83% of those surveyed said employers should not be allowed to obtain passwords to personal social media accounts, such as Facebook and YouTube.
7% said it was okay.
10% said they were unsure.
At this point I thought, wow, FindLaw actually needed a survey to figure this out? Why in the world would anyone even talk about the idea of giving personal passwords to an employer? Then I kept reading:
A scan of pending and newly enacted legislation shows at least ten states have passed laws that prevent employers from requesting passwords to personal Internet accounts in order to get or keep a job, according to Westlaw and the National Association of State Legislatures. Legislation has been introduced or is pending in at least twenty-six additional states. Similar legislation was introduced in Congress earlier this year but failed to pass.
Really? There are actual laws stopping employers from asking.? We had to make LAWS to prevent this? What happened to common sense?

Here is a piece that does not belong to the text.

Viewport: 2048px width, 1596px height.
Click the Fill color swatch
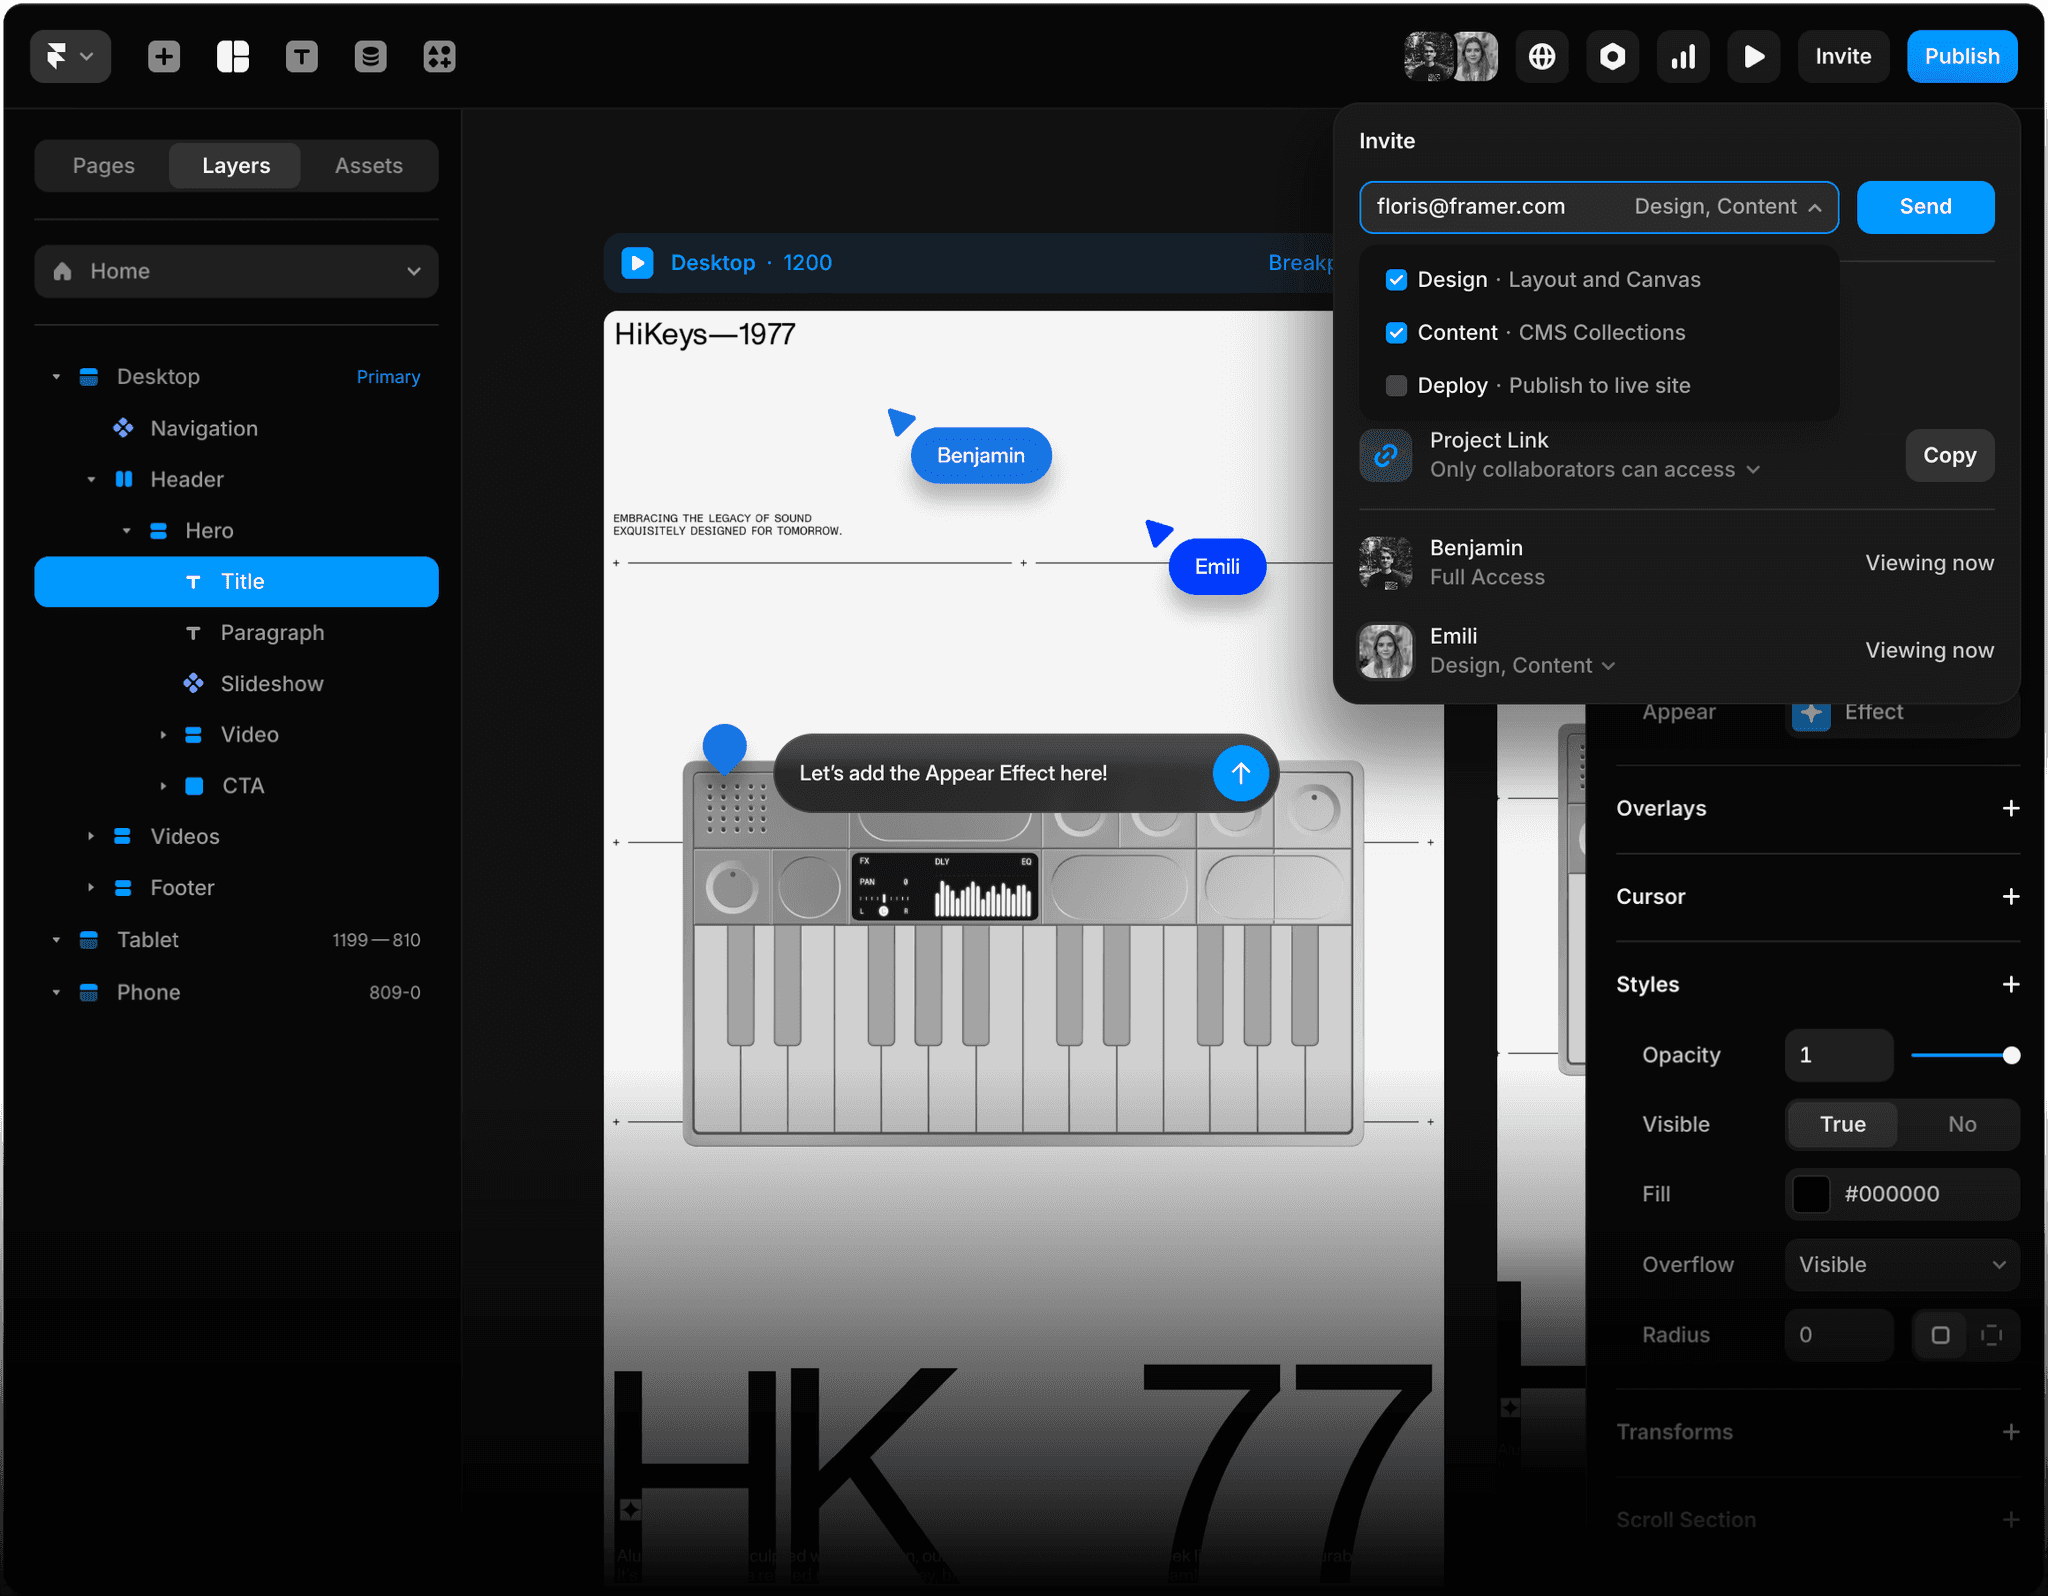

The fact that ten states have laws about this topic must mean that employers are threatening to fire people if they don’t give up their personal passwords.
According to the FindLaw survey, 3% of Americans have been asked to do just that. That’s not a big percentage but I’m still amazed that 3 out of a random group of 1,000 people have faced this issue.
Some employers say they need personal passwords to protect proprietary information or trade secrets. They also worry about complying with those federal finance rules that forbidden you from making certain disclosures in public. They also worry about being legally liable for something an employee says on social media.
Let’s be clear here. We’re not talking about the passwords to business accounts an employee set up or monitors. We’re talking about the employee’s personal Twitter or Facebook account. How can anyone think that’s okay?
Stephanie Rahlfs, an attorney-editor at FindLaw.com says,
“Many people are sensitive that information regarding their personal lives should not be available to their employers. In addition, if an employer, while viewing an employee’s social media page, were to discover information regarding an employee’s protected characteristics, such as religious preferences or confidential medical information, it could open the door for potential legal issues.”
There is one grey area – that’s freelancer who post as themselves on behalf of a brand. For example, if my Twitter was MarketingPilgrim Cyn and all of my tweets were about online marketing. I build up the account to 12,000 followers! Then, one day, I run off (just hypothetical here, Andy) and take all of those followers with me to my new site. Is that right?
We wrote about this sort of thing a few years ago when PhoneDog media sued over ownership of a personal Twitter account.
Getting back to the original survey, I’ve got to ask – is there anyone here who thinks employers have a right to personal passwords? Speak up, I’d like to hear your side of the story.